Required action A >>
According to the Advisory Group meeting post, how many such meetings are planned and budgeted for over the project's 12 months?
Required action B >>
Reproduce the Advisory Group meeting post word for word from "Plans for raising" to "under researched area.".
Required action C >>
Carry on writing the Advisory Group meeting post, picking up right after its final sentence.

Text block >>
· · · · · · ·

Wednesday saw our first full Advisory Group meeting, where everyone involved could sit down, check on progress and discuss the next stages of the project. Logistically getting everyone together is never easy though we have found that at least initially it’s good to meet face to face so we can get to know each other. After that it’s easier to make the most of technology and have people join meetings with video conferencing. As the project runs over 12 months there are only three such meetings planned and budgeted for, so it’s really important that we make the most of the time.
Plans for raising awareness of the project via this blog were agreed, with everyone getting involved in cascading links via their networks. These include key professional bodies, charities and organisations that provide support to people with neuromuscular diseases and central nervous system disorders.
Refinements were made to the details of the studies that will be included in the systematic review. For example we had originally intended to only include studies with 20 participants or more. But as our clinical experts advised that few if any will include this many participants, we have removed the limit. This means we will capture as much of the evidence as possible in this under researched area.
We discussed the focus groups that will inform the survey of health professionals. Joanne our health economist presented the draft topic guide to the group. Through discussion she was able to add in some additional questions, for example, it will be important to find out whether patients are issued with a spare device or different devices at the same time.

· · · · · · ·

Dataset entries >>
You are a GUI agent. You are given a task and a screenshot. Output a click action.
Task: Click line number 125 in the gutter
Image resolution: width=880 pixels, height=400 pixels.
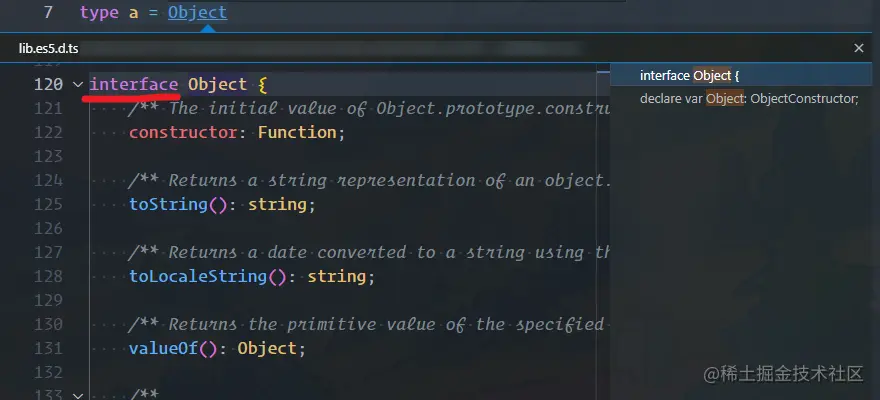click(x=48, y=204)
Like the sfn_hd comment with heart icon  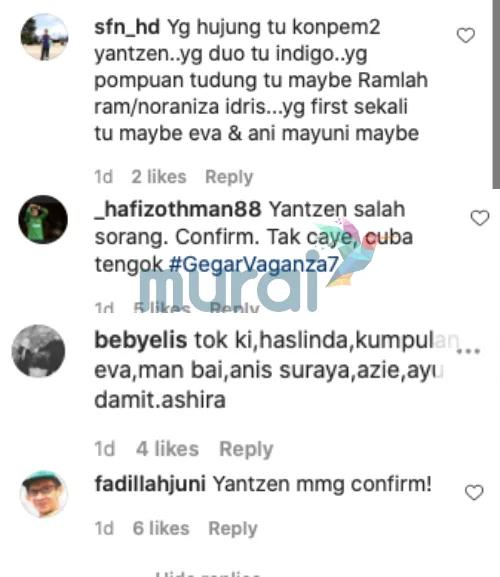click(466, 36)
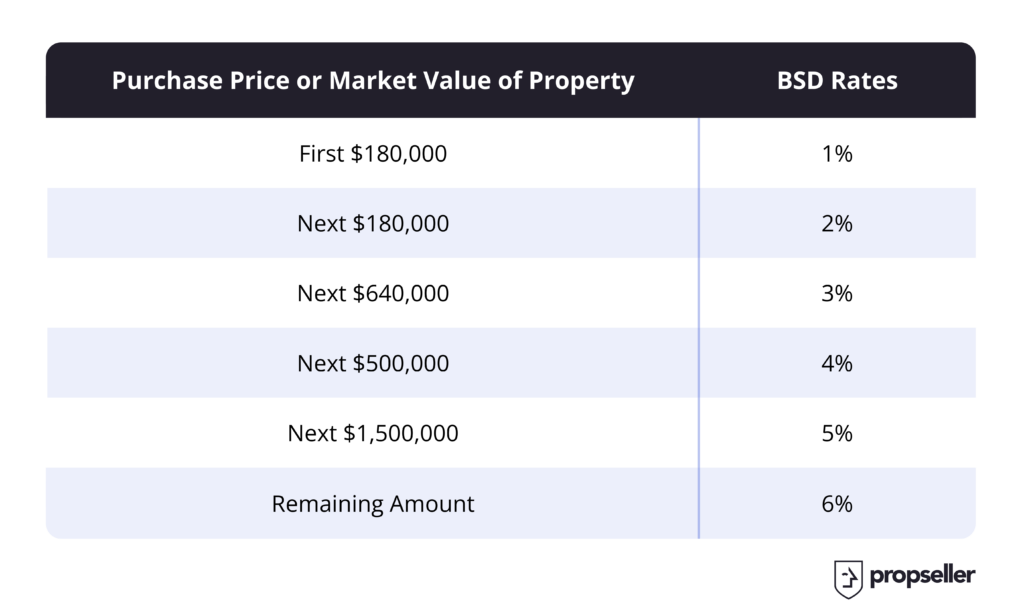Click the Propseller shield logo icon
Viewport: 1024px width, 614px height.
(x=848, y=579)
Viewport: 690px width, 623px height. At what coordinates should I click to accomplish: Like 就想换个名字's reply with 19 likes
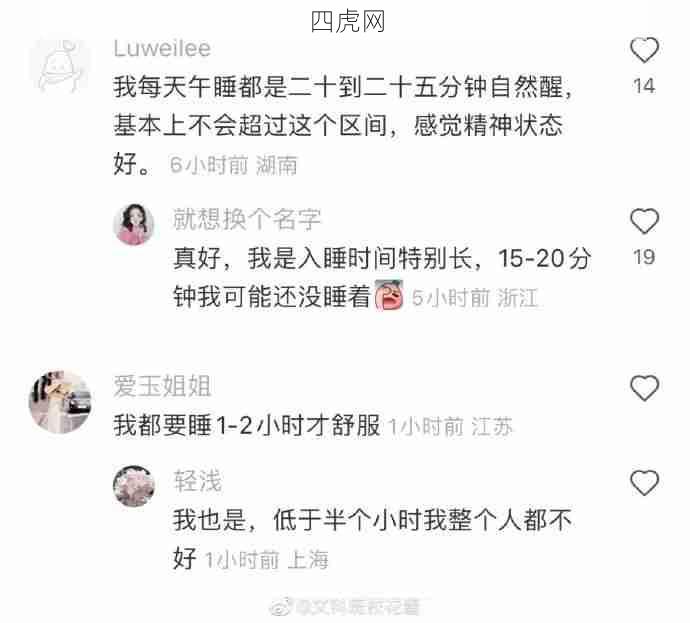644,221
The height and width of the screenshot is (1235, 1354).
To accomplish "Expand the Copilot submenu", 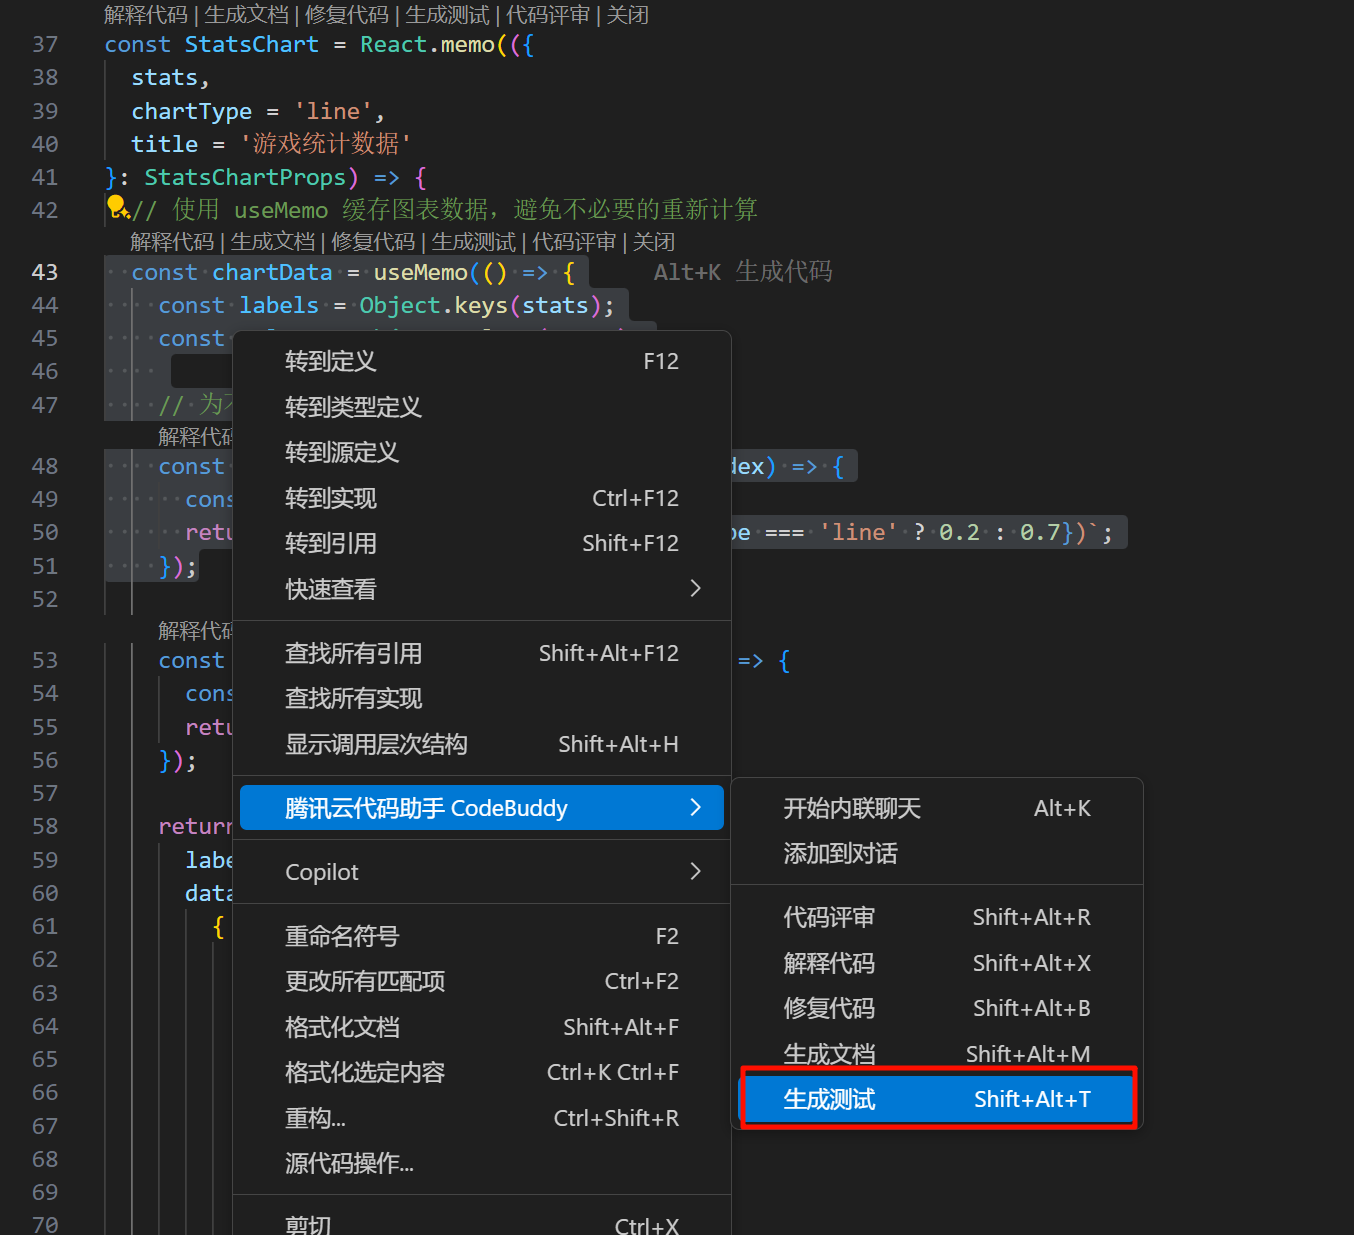I will tap(695, 872).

· · · · · · ·

Answer section A >>
Three meetings are planned and budgeted for.

Answer section B >>
Plans for raising awareness of the project via this blog were agreed, with everyone getting involved in cascading links via their networks. These include key professional bodies, charities and organisations that provide support to people with neuromuscular diseases and central nervous system disorders.
Refinements were made to the details of the studies that will be included in the systematic review. For example we had originally intended to only include studies with 20 participants or more. But as our clinical experts advised that few if any will include this many participants, we have removed the limit. This means we will capture as much of the evidence as possible in this under researched area.

Answer section C >>
We also discussed the best way of identifying patients to take part in interviews and the issues in recruiting from clinics and non-NHS settings. The routes we use will have implications for gaining both research ethics and research governance approvals, which can be lengthy processes. In order to make sure we include as many patients with a range of conditions we will be looking at using a variety of recruitment approaches so are exploring all the options further.
The structured discussion and resulting advice from group members was invaluable. The ‘Advisory Group’ lived up to its name and function: from offers of practical assistance in recruiting, to highlighting issues that might have been missed, to monitoring project progress.
Everyone agreed that it had been an interesting and positive meeting and certainly the advice from the health professionals was really helpful in informing the next stages. Now all we need to do is follow up on the agreed action points!